Exercise description –
Your answer should be one number: the count of lines in these entries that hold the word "element".

START Information given

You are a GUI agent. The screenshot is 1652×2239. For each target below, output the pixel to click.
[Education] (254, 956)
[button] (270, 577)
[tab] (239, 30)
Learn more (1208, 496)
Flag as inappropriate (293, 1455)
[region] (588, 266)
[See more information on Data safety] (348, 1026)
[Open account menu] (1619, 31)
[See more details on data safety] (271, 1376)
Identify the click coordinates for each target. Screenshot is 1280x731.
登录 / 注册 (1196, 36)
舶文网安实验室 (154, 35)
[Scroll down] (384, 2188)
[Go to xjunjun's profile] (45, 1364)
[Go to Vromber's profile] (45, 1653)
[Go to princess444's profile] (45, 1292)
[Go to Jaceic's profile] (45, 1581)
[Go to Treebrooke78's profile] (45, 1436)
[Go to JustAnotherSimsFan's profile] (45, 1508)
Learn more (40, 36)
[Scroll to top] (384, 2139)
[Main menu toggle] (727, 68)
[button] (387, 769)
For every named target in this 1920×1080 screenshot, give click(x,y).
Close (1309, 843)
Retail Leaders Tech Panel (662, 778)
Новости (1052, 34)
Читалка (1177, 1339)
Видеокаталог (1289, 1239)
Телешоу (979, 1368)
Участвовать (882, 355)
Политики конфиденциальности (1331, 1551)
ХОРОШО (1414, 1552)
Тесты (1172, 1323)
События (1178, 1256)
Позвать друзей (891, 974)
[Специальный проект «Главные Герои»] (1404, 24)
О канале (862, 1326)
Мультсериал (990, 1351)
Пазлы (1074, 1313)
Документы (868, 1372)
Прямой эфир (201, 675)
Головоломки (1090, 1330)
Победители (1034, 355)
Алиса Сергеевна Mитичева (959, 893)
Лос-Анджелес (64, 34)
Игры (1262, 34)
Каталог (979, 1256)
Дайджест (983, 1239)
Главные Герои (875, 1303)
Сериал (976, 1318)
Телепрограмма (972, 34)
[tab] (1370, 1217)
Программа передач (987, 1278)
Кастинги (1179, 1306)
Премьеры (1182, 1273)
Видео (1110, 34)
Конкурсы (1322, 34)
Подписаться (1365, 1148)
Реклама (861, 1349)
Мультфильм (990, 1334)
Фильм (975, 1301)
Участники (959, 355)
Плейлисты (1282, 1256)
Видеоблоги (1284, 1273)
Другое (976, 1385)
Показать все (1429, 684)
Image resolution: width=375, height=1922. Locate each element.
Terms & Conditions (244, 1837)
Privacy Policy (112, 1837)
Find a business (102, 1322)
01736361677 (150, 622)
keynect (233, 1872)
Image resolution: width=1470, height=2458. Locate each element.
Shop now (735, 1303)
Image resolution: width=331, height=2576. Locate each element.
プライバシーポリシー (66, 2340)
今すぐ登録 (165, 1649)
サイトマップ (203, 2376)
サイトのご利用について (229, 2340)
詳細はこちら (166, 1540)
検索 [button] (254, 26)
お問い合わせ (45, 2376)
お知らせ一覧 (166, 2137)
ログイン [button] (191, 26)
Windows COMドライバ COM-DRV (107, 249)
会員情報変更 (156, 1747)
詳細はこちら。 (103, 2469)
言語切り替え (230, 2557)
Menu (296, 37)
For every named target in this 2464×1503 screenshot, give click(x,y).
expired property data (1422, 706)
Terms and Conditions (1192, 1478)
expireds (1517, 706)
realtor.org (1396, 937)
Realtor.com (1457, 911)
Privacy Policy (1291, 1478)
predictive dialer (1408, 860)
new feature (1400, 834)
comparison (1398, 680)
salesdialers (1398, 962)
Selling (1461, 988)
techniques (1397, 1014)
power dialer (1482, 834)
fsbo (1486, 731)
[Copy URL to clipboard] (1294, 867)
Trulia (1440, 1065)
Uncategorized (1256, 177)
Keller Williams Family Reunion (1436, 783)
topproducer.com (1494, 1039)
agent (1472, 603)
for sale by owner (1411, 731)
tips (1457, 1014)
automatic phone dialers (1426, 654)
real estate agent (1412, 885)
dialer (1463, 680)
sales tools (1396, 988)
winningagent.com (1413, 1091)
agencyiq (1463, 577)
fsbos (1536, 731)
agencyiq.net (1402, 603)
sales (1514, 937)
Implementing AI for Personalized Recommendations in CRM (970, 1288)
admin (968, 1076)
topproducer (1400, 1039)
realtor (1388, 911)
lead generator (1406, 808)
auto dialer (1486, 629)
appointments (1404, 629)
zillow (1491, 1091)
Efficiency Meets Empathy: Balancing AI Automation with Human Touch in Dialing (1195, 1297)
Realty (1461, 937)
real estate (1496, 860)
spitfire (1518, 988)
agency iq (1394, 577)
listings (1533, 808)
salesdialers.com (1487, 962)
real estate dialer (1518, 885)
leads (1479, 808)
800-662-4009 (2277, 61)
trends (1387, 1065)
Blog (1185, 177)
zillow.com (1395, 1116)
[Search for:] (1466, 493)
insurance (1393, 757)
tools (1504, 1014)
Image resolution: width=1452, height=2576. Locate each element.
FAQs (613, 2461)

END Information given

Solution for this task –
4